Who controls medical costs and time loss in a workers’ compensation case? The treating doctor has the “power of the pen” to order treatments and work restrictions despite receiving little, or in most cases, no medical school training in the assessment of functional ability or the crafting of work/activity restrictions. The critical issue isn’t getting workers to return to work, it is getting doctors to release them back to work in most jurisdictions.
Despite advanced technologies and a highly educated workforce, American medicine remains a highly fragmented cottage industry. Doctors who want to see improvements in the delivery of healthcare in the workers’ compensation system need to advocate for optimal medical care that places an emphasis on staying at work or returning to work during the treatment or rehabilitation process. Optimal care does not mean more (expensive) care. It means the precise amount of care that provides the most favorable outcome (restoration of function) with maximum efficiency and minimal waste. On a professional level, doctors who desire change must advocate for payment and delivery systems that reward doctors for good outcomes, and they must, as a community, demand accountability from their colleagues who focus on generating revenue as an outcome rather than producing quality care.
Top-tier performance can be attained with a staff medical director who supports a plan for identifying and developing better relationships with treating providers. The most effective physician oversight involves a collaborative learning strategy with clearly defined expectations for treating providers. Additionally, any provider-centric approach for managing both medical costs and utilization should include more effective use of outcomes-based provider tools and peer-to-peer collaboration.
A) More effective use of outcomes-based provider tools:
Effective measurement of medical outcomes in the population of injured workers is essential. Experience has proven that the unique environment of the workers’ compensation system prevents simple extrapolation of experience from clinical trials and group or government sponsored healthcare. However, most claim management efforts exclude the impact of stakeholder behavior and the synergy of multiple clinical disciplines (medical, nursing, pharmacy, etc.) working together to measure and improve their impact on medical cost containment. Because we understand managing unit costs is only one part of the equation, ISG is committed to the continual improvement of its provider evaluation tool, CONNECT™. Utilizing CONNECT to identify and refer patients to high-performing preferred providers, as well as to educate and elevate under-performing providers has been well received by cost-conscious organizations seeking to include the physician as a key stakeholder in the treatment, rehabilitation and return-to-work process.

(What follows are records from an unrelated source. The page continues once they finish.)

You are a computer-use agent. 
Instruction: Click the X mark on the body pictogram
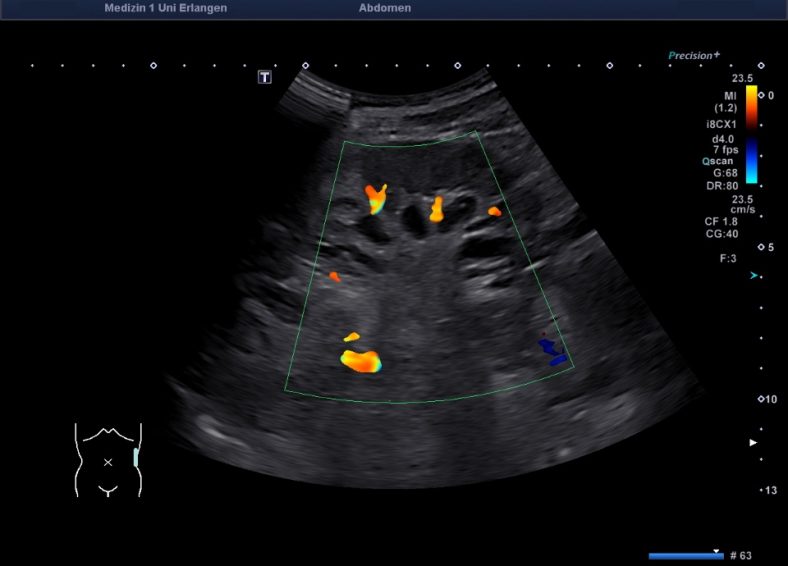click(108, 462)
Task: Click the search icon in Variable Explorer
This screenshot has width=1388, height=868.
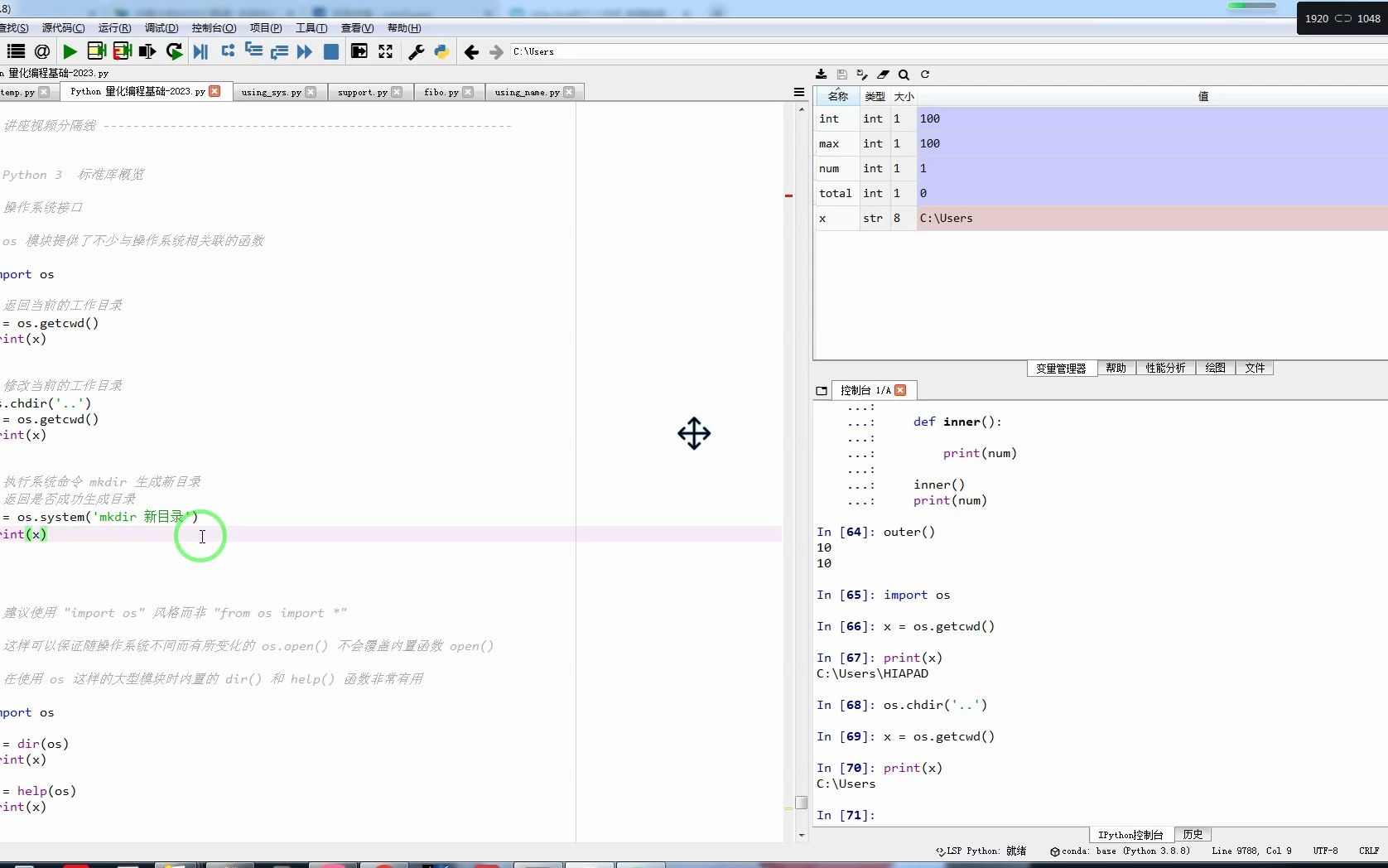Action: tap(904, 75)
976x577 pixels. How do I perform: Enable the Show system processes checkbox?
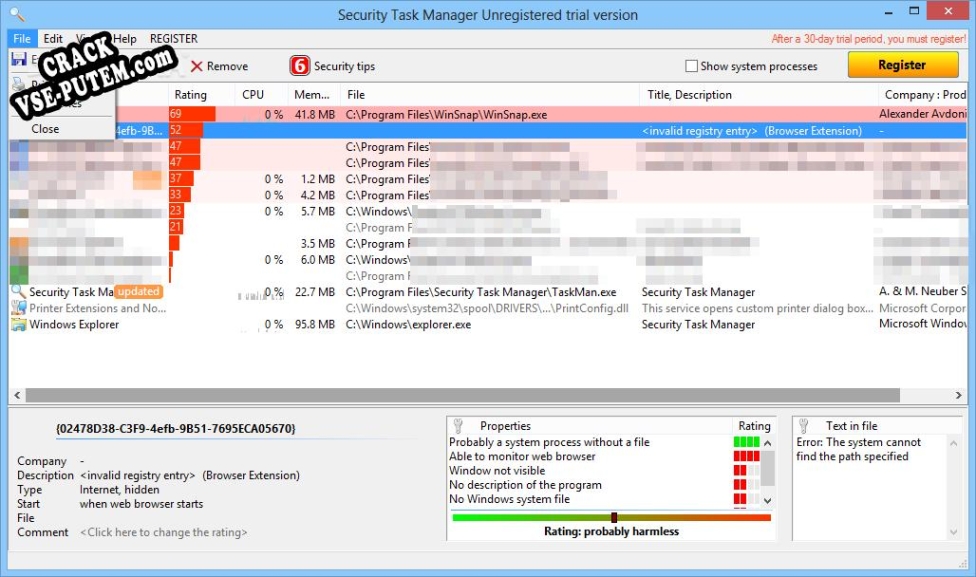(x=689, y=66)
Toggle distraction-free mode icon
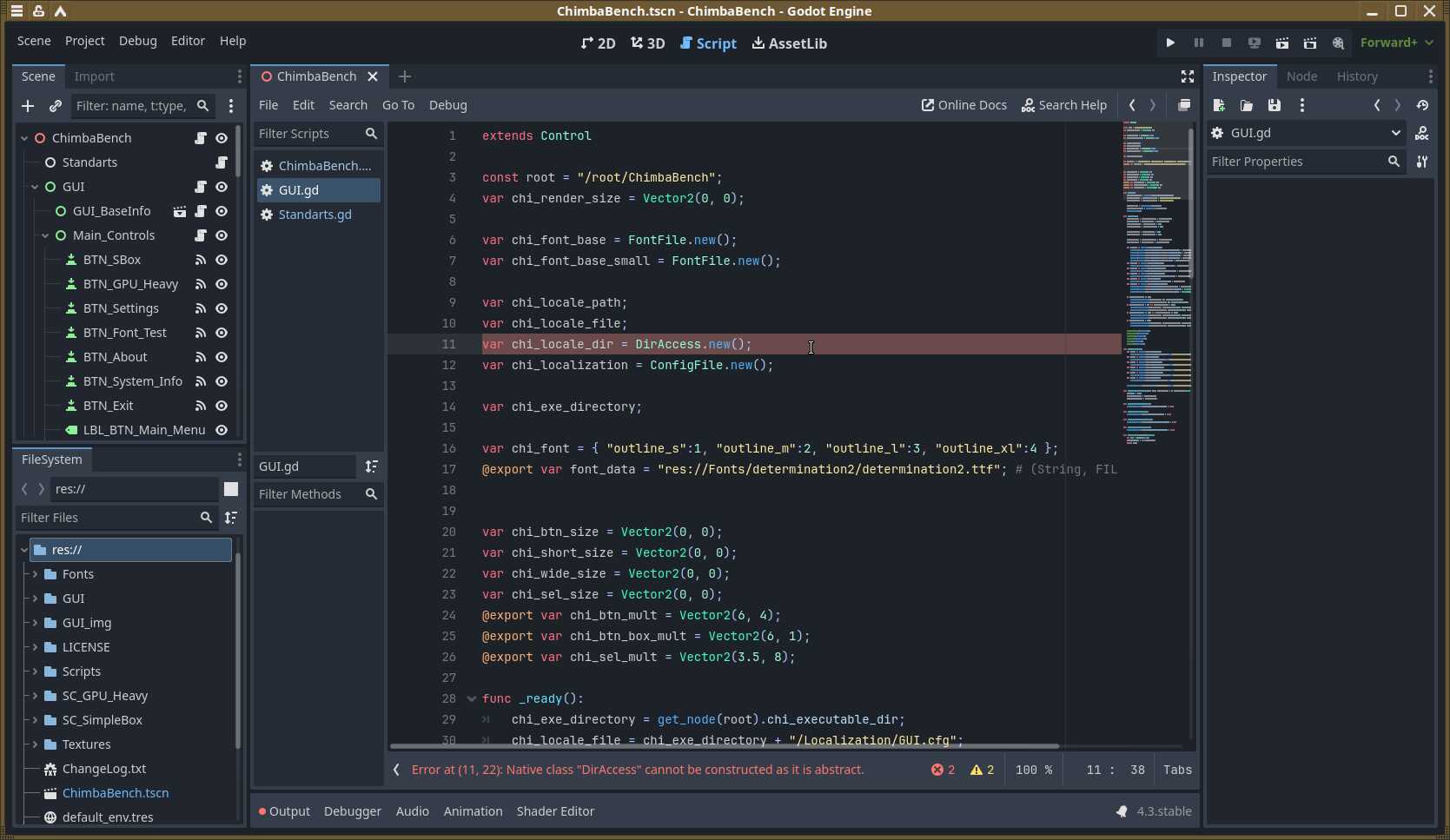1450x840 pixels. click(x=1187, y=76)
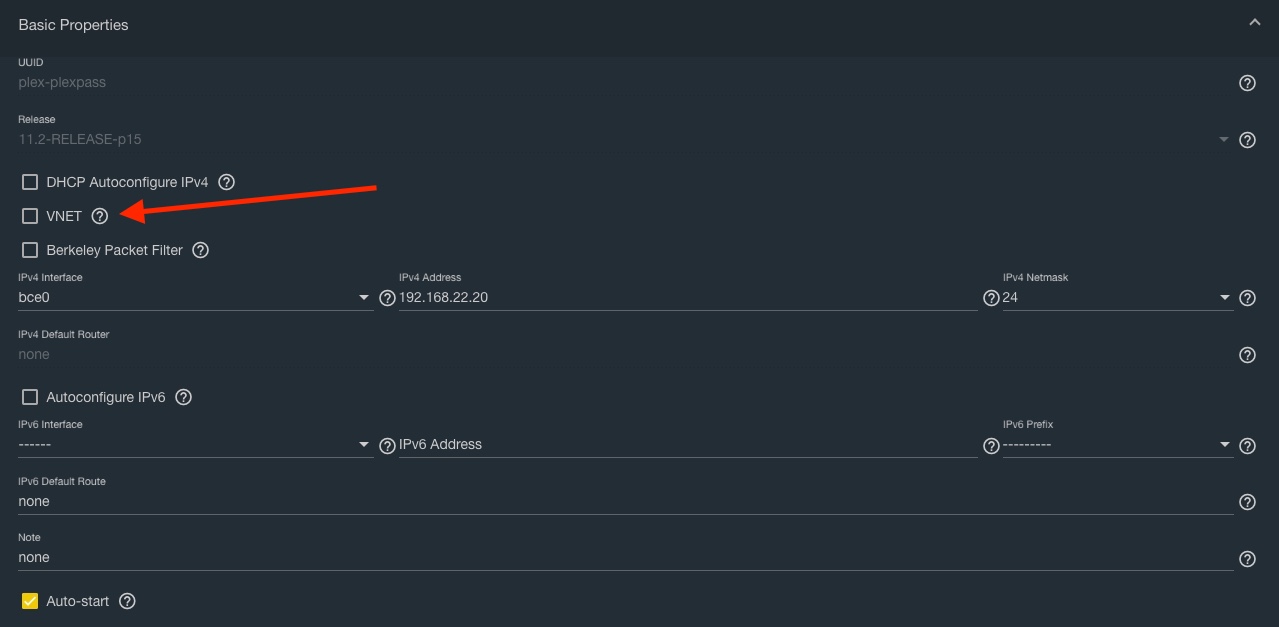Uncheck the Auto-start checkbox
This screenshot has height=627, width=1279.
pos(30,601)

B) More effective use of physician advisor and peer review services:
Peer-to-peer interaction can be a crucial component in modifying physician behavior. Developing a direct relationship with a cadre of physicians who understand and apply medical treatment guidelines using the principles of evidence-based medicine is fundamental to the collaborative learning process. Our physician management model begins with strict credentialing requirements and active clinical practice, and includes ongoing monitoring of timeliness, appropriate guideline selection and application, clear documentation of clinical rationale, and successful peer to peer interaction among direct contracted providers and affiliate networks offering these services. These quality leaders review, document and intervene when care is unnecessary, excessive, inadequate or ineffectual.
Finally, providing autonomy to experienced treating providers who are given access to timely analytics will drive positive engagement and collaboration with your physicians. We believe providing the decision makers (physician, examiner, nurse, risk manager, etc.) with relevant claim, financial and bill content through a single data repository populated with data derived from a common data schema and data dictionary should also be a part of your best practices claims management model.
In Part 2, we will discuss specific evaluation metrics to ensure your providers are promoting optimal medical care while maximizing efficiency and minimizing unnecessary costs.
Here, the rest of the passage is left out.